5.23.2005

 

Computers simulating the human brain

Ashes to ashes, brain to disk

From the article:The article leaves out the interesting part -- how this might be done?

Comments:
I have yet to decide whether immortality is worth sacrificing my humanity. I am willing to listen.
 
In my opinion it is important to study the definition of humanity. It appears to be a moving target. For example, people from another era might not consider test tube babies, people with artificial organs, or people with prosthetics to be human. The ability to clearly define a human will continue to become more difficult. At some point we will need to consider the rights of creatures that are not human.

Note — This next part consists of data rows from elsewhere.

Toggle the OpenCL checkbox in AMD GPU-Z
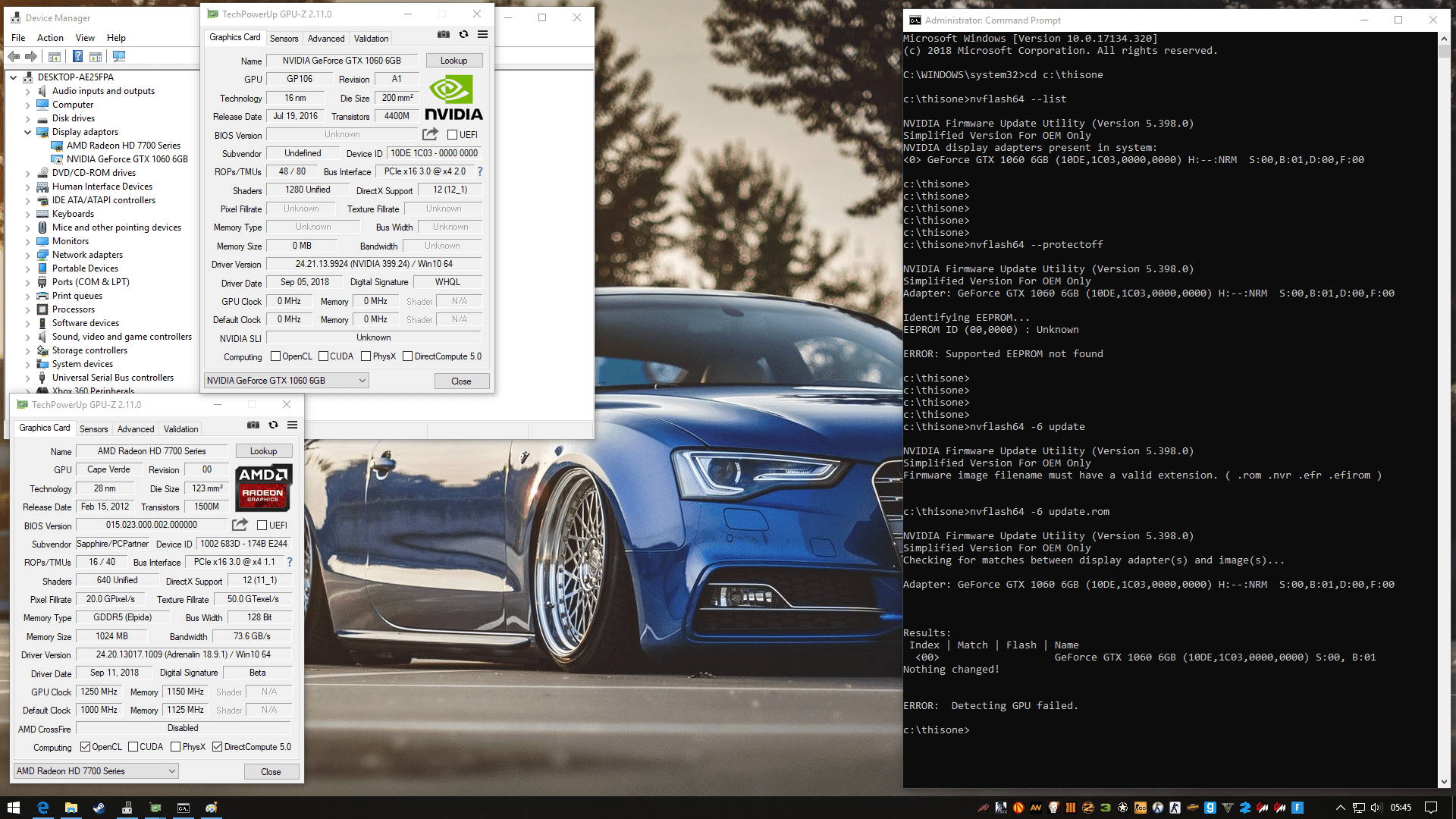 coord(86,747)
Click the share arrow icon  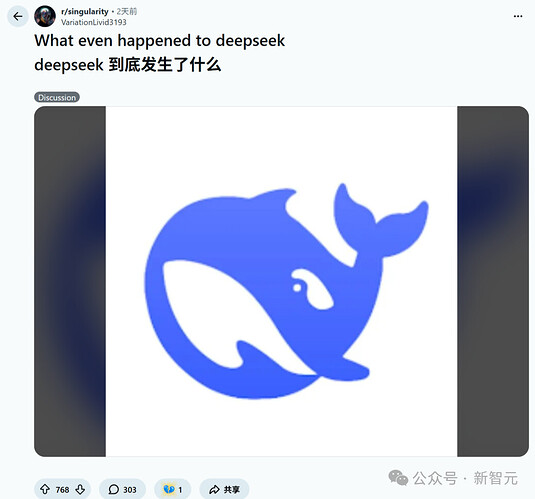click(214, 489)
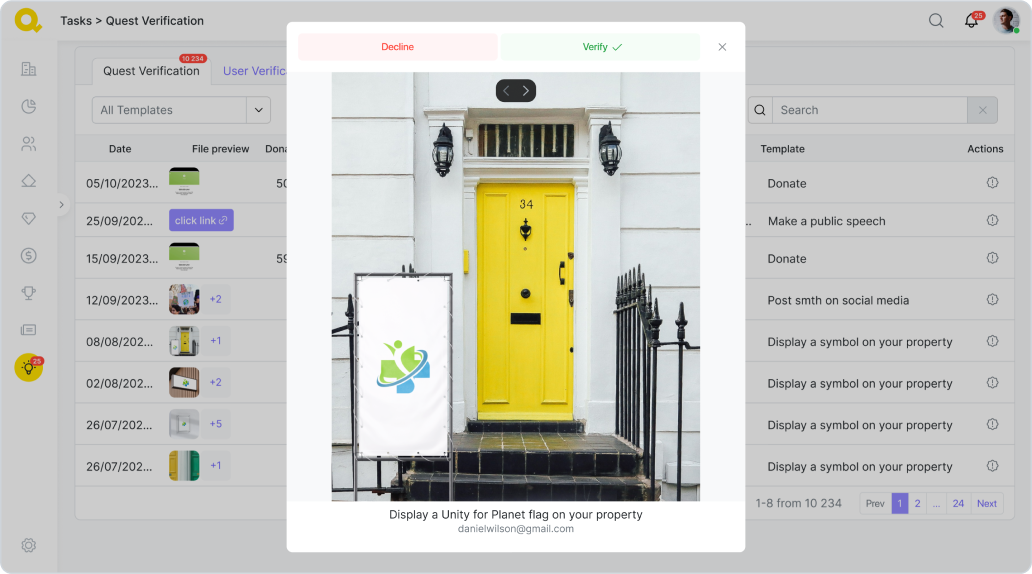Viewport: 1032px width, 574px height.
Task: Show previous image in preview modal
Action: 506,91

Physical immortality will require us to become beings that in no way resemble modern humans. Contemplating that makes day-to-day decisions seem quaint.
 
" I have yet to decide whether immortality is worth sacrificing my humanity."

Well the alternative is having death forcibly sacrificing your living humanity :)

I agree with Richard. I'm pretty confident that with our track record of anthropomorphizing non-sentient things like Aibos or a flaky computer, once computers develop human-level intelligence (and especially if that intelligence is from a "downloaded" brain), they will also gain human rights.

These rights are the tangible change needed, solidifying unfortunately ambiguous definitions of humanity.
 
Sign me up! By 2030 I hope to be in a new SIT (Sentient and Intelligence Transfer) robotic body. The SIT is a pleasure machine. It will maximize pleasure and physical survival. Hopefully, surviving until the heat death of the universe (or some other cosmological end), with maximum pleasure uninterrupted.
 
I'd be careful about calling such a scheme immortality. It seems to me that uploading a copy of yourself into a computer is roughly akin to building a robot that looks like you, acts like you, is indistinguishable from the real you... Maybe you would appear to be immortal to everyone who knows you, and for them that might be good enough, but you yourself will still sicken and die (assuming some other longevity scheme hasn't come along meanwhile).

I'm not talking about souls or anything unquantifiable here, but simple continuity of consciousness. Any scheme that involves making a copy and then discarding the original doesn't qualify. A copy of me is not me, no matter how well it fools my mother.
 
I would only be happy with a neuron-by-neuron transfer.

That, and a continued sense of consciosness.

If, after 1/3 of my neurons are transformed, I feel that I am only "2/3 aware," then I would say, "Stop! And don't do this to anybody else!"

If, however, I feel fine, and I still have a sense of experiencing things, I'd say that soul was able to inhabit a non-carbon based machine, and I'd say, "proceed."

-- Lion
 
Doesn't it all come back to Plato's old argument about the boat? Where does the essence of consciousness go if all pieces are exchanged one at a time? This is a question that still hasn't been answered with some certainty, and it'll be hard for anyone to accept such a mind-transfer until this is resolved.

This is an essential question regarding teleportation as well.